### Excerpt
⁂
# Motorpickle DIY



## Dagger (Jan 31, 2020)

I am trying to make my own motorpicke. I knoe the wiring , have the panel cable xlr, micro switch etc. 

I can not find appropriste housing for it. Any suggestions. 

I have attached an image for reference.


----------



## josh88 (Jan 31, 2020)

Thats just a neutrik D size housing adapted for that pocket pickle. Your switch is a momentary switch correct?


----------



## Dagger (Jan 31, 2020)

That is correct


----------



## Dagger (Jan 31, 2020)

Is that what you are referring to?
I need place to put up and down switch though...


----------



## josh88 (Jan 31, 2020)

Yeah, you can clearly see the example you posted was modified, the cut out is rough near the top of the switch. I'd have drilled it out and cut it differently or gone with a different option but the reddit thread about your example made it clear that was a prototype version some guy was making.


----------



## Dagger (Jan 31, 2020)

What option would you have gone?


----------



## josh88 (Jan 31, 2020)

I'd have gone with a premade version to save me the hassle of making my own. there are plenty of small pocket pickle options on the market already for a reasonable cost given that they deal with controlling motors. Monkey wrench productions make a nice compact cheap one that I like. But the one Applied makes, is worth the $90 in my opinion.


----------



## Dagger (Jan 31, 2020)

You work mostly with L14-20?

I looked at those but i use XLR only pretty much


----------



## josh88 (Jan 31, 2020)

Our stacking motor is twist lock L14-20, the rest of our motors use l14-20 twistlock with 7 pin motor cable from the distro. None of the broadway tours or for that matter any tours that we've had through our space with motors in the last two years have been anything but that. Nothing has used xlr. So I've had no need for one like that.


----------



## Dagger (Jan 31, 2020)

What motors you use ? Cm , stagemaker, .etc?


----------



## josh88 (Jan 31, 2020)

Stacking motor is a CM hoist, the other 10 we have are stagemakers, primarily with the tours we have come through we see CM motors.


----------



## Dagger (Jan 31, 2020)

Apaer feom the conncetin What are the differences between xlr vs twistlock ?


----------



## josh88 (Jan 31, 2020)

Personally I just prefer the twistlock because it feels like a more robust connector. As an audio guy I've ran into so many smashed/destoryed xlrs over the years, if thats what the majority of the motors you see use though and you take care of it, its not that big of an issue, but a twist lock pickle I know I can toss around and not worry about. I rarely have a need for a pocket pickle though generally speaking theres a distro with a control box near by and other than the 30 seconds to float or land a motor, pocket pickles don't get used that much in day to day life. Handy to have just in case, but you also have to remember to carry it then too, and on half the tours its seems like they'd rather run their motors in and out themselves rather than hand it over to someone they dont know.


----------



## Amiers (Jan 31, 2020)

Go with 14-20 if you can. The XLR pickles we have sit and rot in a milk crate.

but really it depends on what motors run through your area.

Also on a national scale most venues will provide and prefer to provide points and truss and the kit n caboodle. Which means you will have no need for anything besides gloves, the directions to the lift and where the truck full of your gear is. Baring you work for the companies providing the rig.


----------



## josh88 (Jan 31, 2020)
⁂
### Dataset excerpt
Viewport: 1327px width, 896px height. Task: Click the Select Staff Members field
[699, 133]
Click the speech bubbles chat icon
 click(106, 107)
⁂
### Task details
Can you give the part of the motorpickle thread that opens with the words containing "## Amiers (Jan" and closes with "through your area." again, with "milk crate" swapped for "storage bin"?

### Solution
## Amiers (Jan 31, 2020)

Go with 14-20 if you can. The XLR pickles we have sit and rot in a storage bin.

but really it depends on what motors run through your area.